◆ EXERCISE BRIEF: Output exactly the lines below from the one containing "Task: Click the Добавить button" to the last line, both included. Omit pictures.

◆ RECORDS SHOWN:
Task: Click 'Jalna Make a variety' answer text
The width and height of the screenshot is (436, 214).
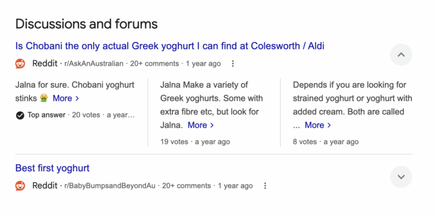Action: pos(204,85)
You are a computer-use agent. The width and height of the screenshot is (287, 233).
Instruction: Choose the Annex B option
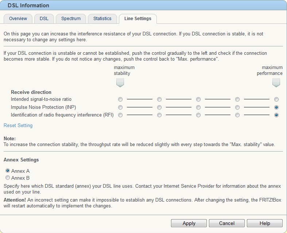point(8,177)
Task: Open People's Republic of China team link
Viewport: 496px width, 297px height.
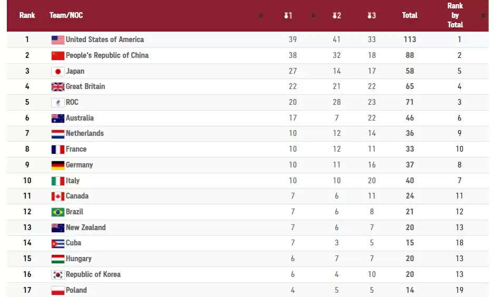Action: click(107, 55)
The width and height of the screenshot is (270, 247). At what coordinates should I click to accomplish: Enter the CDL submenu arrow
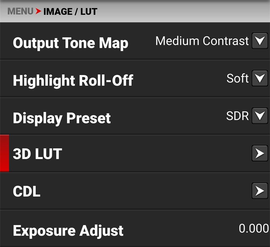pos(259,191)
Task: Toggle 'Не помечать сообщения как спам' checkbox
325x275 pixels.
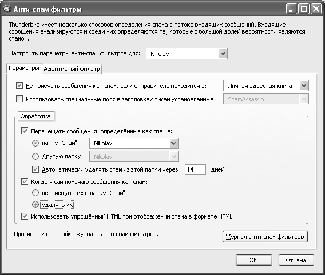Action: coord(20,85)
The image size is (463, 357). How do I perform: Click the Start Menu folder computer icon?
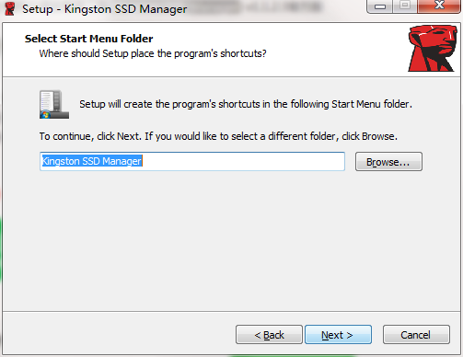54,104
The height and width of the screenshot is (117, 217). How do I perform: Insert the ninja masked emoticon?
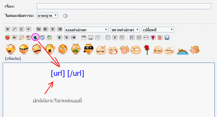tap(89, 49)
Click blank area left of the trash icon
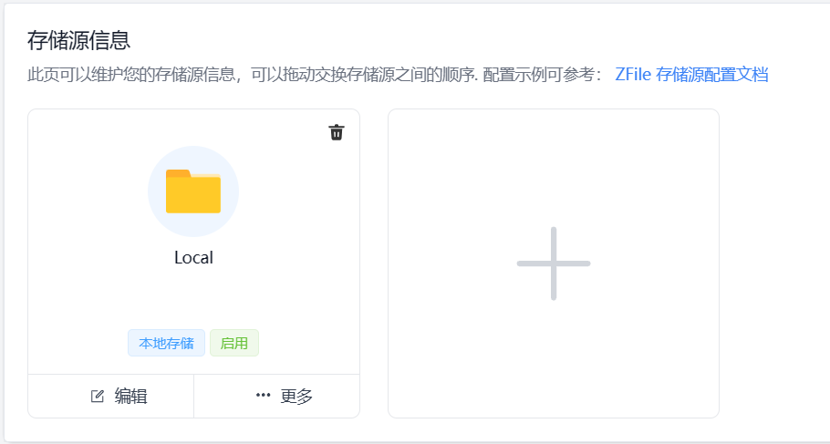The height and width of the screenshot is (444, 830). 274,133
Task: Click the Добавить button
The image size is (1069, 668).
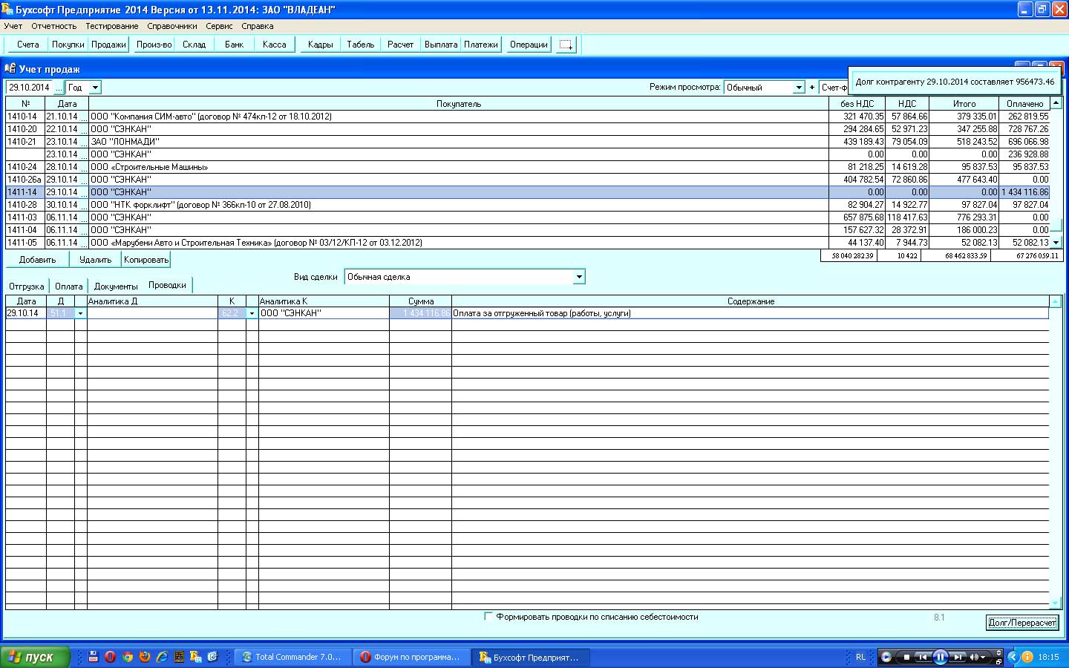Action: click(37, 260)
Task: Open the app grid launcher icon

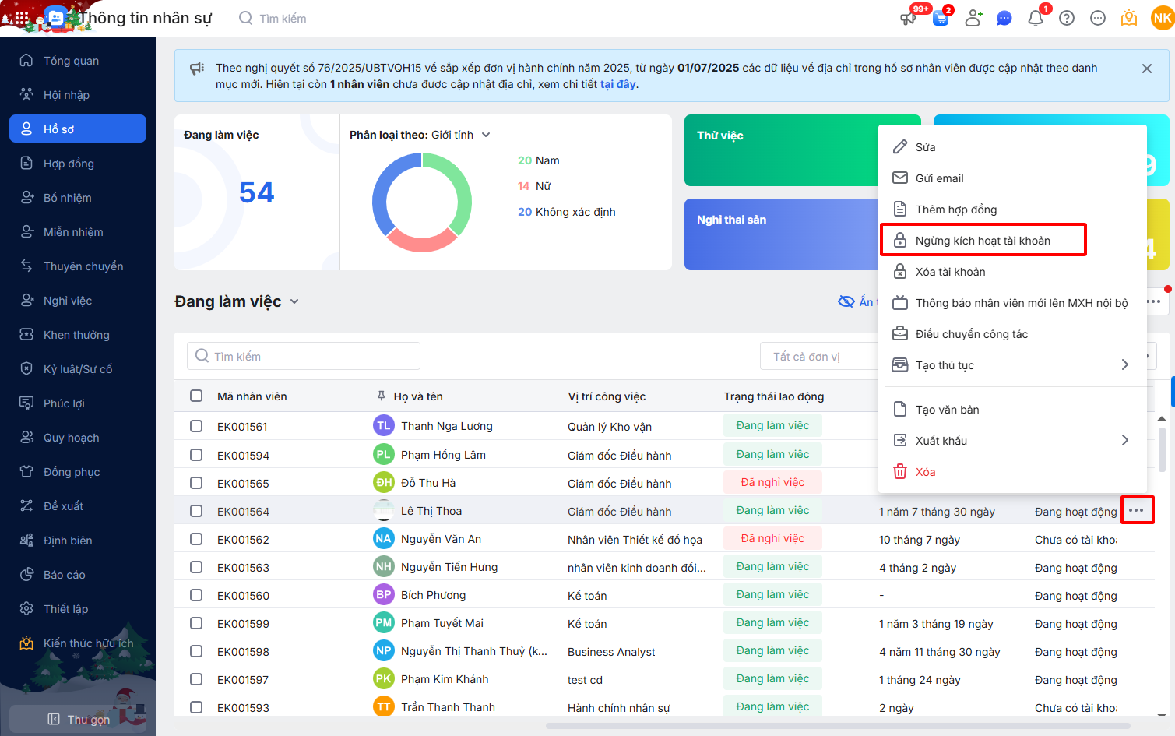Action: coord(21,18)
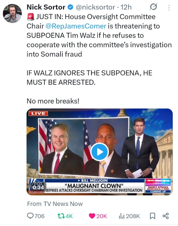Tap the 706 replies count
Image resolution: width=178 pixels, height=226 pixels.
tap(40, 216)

◆ SOLUTION FOR THIS TASK:
Task: Click the Добавить button
The image size is (1069, 668).
Action: click(37, 260)
Task: Open the app grid launcher icon

Action: coord(21,18)
Tap the 706 replies count
Image resolution: width=178 pixels, height=226 pixels.
tap(40, 216)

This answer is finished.